- [Texte fourni]
Comme pour Martin Potter l’an dernier, une accréditation presse sur le Margaret River Pro 2017 m’a permis de me retrouver aux côtés du champion du monde 1988 Barton Lynch, tous deux à surplomber le pic principal du haut des escaliers, sans mot dire. Pottz m’avait quelque peu expédié en 2016 et j’avais bien l’intention de ne pas commettre deux fois la même erreur. J’ai laissé durer ce blanc pendant une minute avant de lui jeter un regard de côté. Malgré, ou peut-être à cause de ses cheveux poivre et sel, il semblait en excellente condition physique. Dans sa main gauche, un micro sans-fil qu’il tendrait d’ici peu au visage dégoulinant de John John Florence, tandis qu’une oreillette était reliée à la batterie dans la poche arrière de son pantalon. C’est à cet instant que je choisis de me lancer, pour me faire voler la priorité par une voix dans le creux de son oreille au même moment. Et voilà, j’avais manqué mon créneau. Deux mois plus tard, j’eus droit à une seconde chance, par téléphone. J’avais enfin trouvé quelque chose à lui dire. —Anthony Pancia
Anthony Pancia: Tu es au premier plan pour observer le surf de compétition aujourd’hui ? Est-ce le surf pro ressemble à ce que tu avais imaginé ?

Entrées pour repérer du texte et des éléments:
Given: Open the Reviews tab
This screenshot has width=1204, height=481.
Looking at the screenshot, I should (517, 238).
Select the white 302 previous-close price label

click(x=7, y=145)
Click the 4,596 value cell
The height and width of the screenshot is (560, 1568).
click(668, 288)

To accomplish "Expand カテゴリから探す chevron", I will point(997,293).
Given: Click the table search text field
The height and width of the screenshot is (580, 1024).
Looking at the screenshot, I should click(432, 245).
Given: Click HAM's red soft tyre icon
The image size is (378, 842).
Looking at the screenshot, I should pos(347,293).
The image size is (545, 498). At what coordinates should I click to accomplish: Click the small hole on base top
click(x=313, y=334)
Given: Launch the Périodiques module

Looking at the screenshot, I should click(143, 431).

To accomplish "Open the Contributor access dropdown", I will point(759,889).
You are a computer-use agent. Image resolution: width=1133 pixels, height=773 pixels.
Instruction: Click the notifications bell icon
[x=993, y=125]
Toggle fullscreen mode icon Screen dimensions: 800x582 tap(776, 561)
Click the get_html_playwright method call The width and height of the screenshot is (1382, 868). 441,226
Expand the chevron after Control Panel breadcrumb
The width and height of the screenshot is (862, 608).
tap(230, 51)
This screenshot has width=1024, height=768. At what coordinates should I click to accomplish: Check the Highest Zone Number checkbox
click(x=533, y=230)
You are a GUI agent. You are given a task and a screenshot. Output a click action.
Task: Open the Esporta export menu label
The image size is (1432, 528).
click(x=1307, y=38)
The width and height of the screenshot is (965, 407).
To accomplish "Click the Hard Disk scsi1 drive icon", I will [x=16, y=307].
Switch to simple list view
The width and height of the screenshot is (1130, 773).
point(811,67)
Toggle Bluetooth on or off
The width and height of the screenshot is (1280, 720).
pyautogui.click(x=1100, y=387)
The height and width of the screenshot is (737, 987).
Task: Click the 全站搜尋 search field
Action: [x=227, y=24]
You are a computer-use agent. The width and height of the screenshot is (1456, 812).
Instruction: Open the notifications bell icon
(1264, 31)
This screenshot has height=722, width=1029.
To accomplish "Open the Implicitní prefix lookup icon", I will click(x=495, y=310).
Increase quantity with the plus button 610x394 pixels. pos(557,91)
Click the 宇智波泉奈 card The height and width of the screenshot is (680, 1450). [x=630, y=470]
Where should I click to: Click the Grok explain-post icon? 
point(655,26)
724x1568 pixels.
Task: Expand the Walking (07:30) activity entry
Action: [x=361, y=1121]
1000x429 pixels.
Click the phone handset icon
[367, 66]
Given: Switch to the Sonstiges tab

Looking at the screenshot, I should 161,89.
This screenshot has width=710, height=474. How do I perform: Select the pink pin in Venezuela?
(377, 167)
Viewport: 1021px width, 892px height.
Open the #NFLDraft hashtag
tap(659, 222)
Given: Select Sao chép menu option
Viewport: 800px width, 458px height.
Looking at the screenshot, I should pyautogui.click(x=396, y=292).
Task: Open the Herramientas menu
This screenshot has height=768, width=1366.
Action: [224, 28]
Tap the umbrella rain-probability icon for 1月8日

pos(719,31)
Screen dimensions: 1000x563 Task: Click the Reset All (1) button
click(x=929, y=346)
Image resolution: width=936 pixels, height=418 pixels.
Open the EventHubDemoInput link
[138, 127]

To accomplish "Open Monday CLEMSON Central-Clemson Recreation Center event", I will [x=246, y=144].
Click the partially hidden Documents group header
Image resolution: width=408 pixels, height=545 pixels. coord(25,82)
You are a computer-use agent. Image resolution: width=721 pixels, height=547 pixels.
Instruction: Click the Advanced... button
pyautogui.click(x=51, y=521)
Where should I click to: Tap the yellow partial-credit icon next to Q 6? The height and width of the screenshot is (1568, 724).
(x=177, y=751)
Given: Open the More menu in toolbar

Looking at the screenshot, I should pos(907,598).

- [Tâches demandées]
A - D'après le texte sur Barton Lynch, en quelle année celui-ci a-t-il été champion du monde ?
B - Poursuivez le texte sur Barton Lynch à partir de sa dernière phrase.

- [Réponses par tâche]
A - En 1988.

B -
Barton Lynch:Je suis agréablement surpris car c’est devenu ce dont nous rêvions autrefois. Je me souviens d’un Rabbit Bartholomew ayant l’idée d’un circuit mondial, de cette vision qu’un jour le surf professionnel devienne une réalité, que les surfeurs n’aient plus à travailler mais puissent voyager, surfer les meilleures vagues au monde et être payés des millions de dollars. C’est le rêve que mes aînés dans le surf ont fait un jour et c’est aujourd’hui la réalité. Bien sûr, il reste encore des points qui peuvent être améliorés, et il en restera toujours. Mais c’est déjà un sacré spectacle, le niveau de performance est incroyable, tout comme les sommes que gagnent les surfeurs ou le respect qui leur est témoigné. C’est ce dont nous avions toujours rêvé. Sacrée réussite.
AP: Malgré l’ampleur que le surf professionnel a pris, crois-tu qu’il touche vraiment le grand public ?
BL: Probablement pas, non. Car au final, il s’agit de prendre toute une culture, en l’occurrence le surf, avec toutes ses composantes – la musique, la mode, etc. –, et d’essayer de vendre cela comme un sport différent de tous les autres sports classiques qui existent depuis des centaines d’années. Je crois que cela revient à choisir l’argument commercial le plus faible.
AP: Et quid des compétiteurs sur le circuit aujourd’hui ? Vois-tu des similitudes avec ta génération ?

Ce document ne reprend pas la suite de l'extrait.